Tuesday, July 07, 2009

A Fitting Memorial

Not to be a killjoy over the whole thing, but after flicking past the Greatest Funeral On Earth for the umpteenth time, I have to wonder: are the families of the kids that Jackson settled out of court with watching this parade of sanctimony? I wonder what they're thinking.

There's something creepy about watching a basketball stadium full of people stare at a coffin while the dude's brother wears a glittering white glove - glove, not gloves - and sings Smile. Freaky. It only get freakier when you hear the person in the coffin is missing his brain:

Michael Jackson will be buried this week – without his brain. As his family tries to finalise details for the King of Pop’s funeral on Tuesday they have been told it will be held back for tests.
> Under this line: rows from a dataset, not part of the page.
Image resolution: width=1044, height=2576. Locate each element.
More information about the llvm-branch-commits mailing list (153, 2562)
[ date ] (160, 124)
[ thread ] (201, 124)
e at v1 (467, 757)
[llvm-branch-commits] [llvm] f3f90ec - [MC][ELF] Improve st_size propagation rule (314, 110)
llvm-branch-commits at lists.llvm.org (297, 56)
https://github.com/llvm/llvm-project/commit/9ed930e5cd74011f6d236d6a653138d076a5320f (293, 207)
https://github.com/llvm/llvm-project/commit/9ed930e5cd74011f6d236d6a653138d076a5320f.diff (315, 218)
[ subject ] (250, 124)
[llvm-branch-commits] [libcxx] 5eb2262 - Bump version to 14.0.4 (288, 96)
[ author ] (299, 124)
They faced the grim choice of waiting up to three weeks for Jackson’s brain to be returned to them or go ahead and bury him without it – which they have decided to do.


A funeral-cum-freakshow. Somehow apt.

I found a fairly funny live blog over at THR. It provides some reality. Here's James Hibberd's take:

11:30 a.m.: A low-key (for him, anyway) Al Sharpton [What? You thought he wouldn't be there? - SB] gets an ovation with this line: “I want his three children to know: There was nothing strange about your daddy. It was strange what your daddy had to deal with, and he dealt with it.” Young Prince Michael looks nonplussed, chews gum. Somehow you get the impression that kid is never going to have to clean his room. As for Sharpton's sentiment, it's nice and all. But Jackson's various seeming addictions (drugs, debt-chasing overspending, the surgeries, hanging with kids) were the very model of somebody who was unable to deal with his issues.